═════ Passage shown ═════

Aviva launches i-Life, the cheapest Online Term Insurance in India

Life insurance premiums of Term Plans (Pure Life Insurance) have progressively come down in the past two years with the launch of online term plans.

The latest offering, the i-Life plan from Aviva Life Insurance, is priced 16-20% lower than the cheapest online term plan in the market. For instance, a 25-year-old male needs to pay Rs 4,051 a year for a cover of Rs 50 lakh for 35 years (see table). This is almost 20% cheaper than the iProtect Plan from ICICI Prudential Life Insurance.

Online term plans have become quite popular with buyers, ever since Aegon Religare Life Insurance launched its iTerm plan in November 2009. In the first year itself, the company sold close to 11,000 policies online with an average cover of Rs 65 lakh.

Its runaway success prompted other insurance companies to join the bandwagon. Kotak Life Insurance, which launched its eTerm plan in November 2010, has already sold 1,800 policies online with a combined cover of more than Rs 1,000 crore. Aviva’s i-Life is the sixth online term plan in the market.

═════ Provided material ═════

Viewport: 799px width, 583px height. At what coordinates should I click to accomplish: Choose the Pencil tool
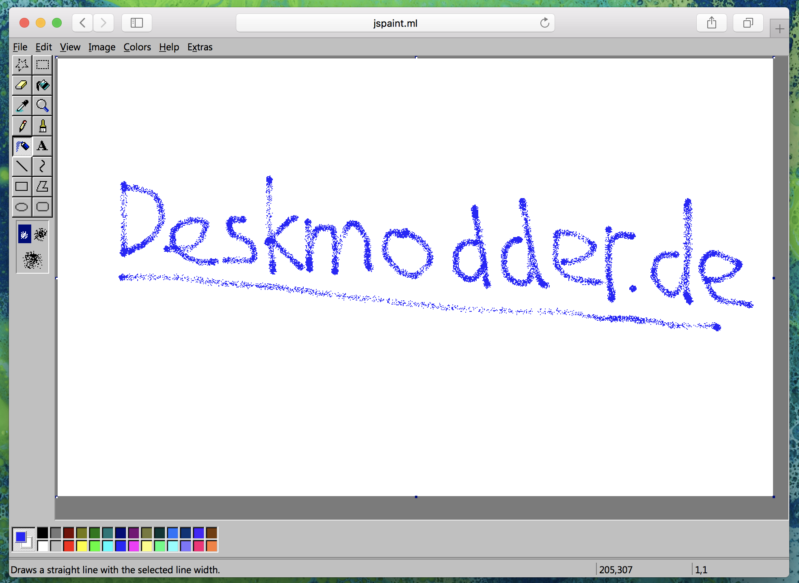[x=22, y=126]
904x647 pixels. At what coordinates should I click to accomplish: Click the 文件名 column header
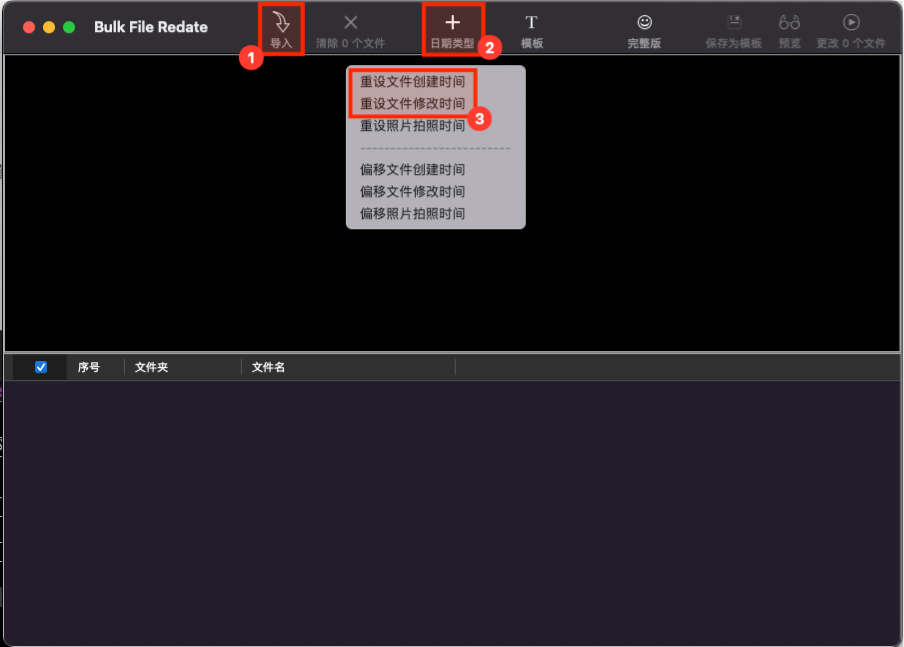click(x=268, y=367)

═════

-- Objective 1 --
According to the term insurance passage, when did Aegon Religare Life Insurance launch its iTerm plan?
-- Objective 2 --
Quote the term insurance passage word for word from "Online term plans have" to "Rs 65 lakh.".
The lines stand apart from the term insurance passage and are separate material.

-- Problem solution 1 --
In November 2009.

-- Problem solution 2 --
Online term plans have become quite popular with buyers, ever since Aegon Religare Life Insurance launched its iTerm plan in November 2009. In the first year itself, the company sold close to 11,000 policies online with an average cover of Rs 65 lakh.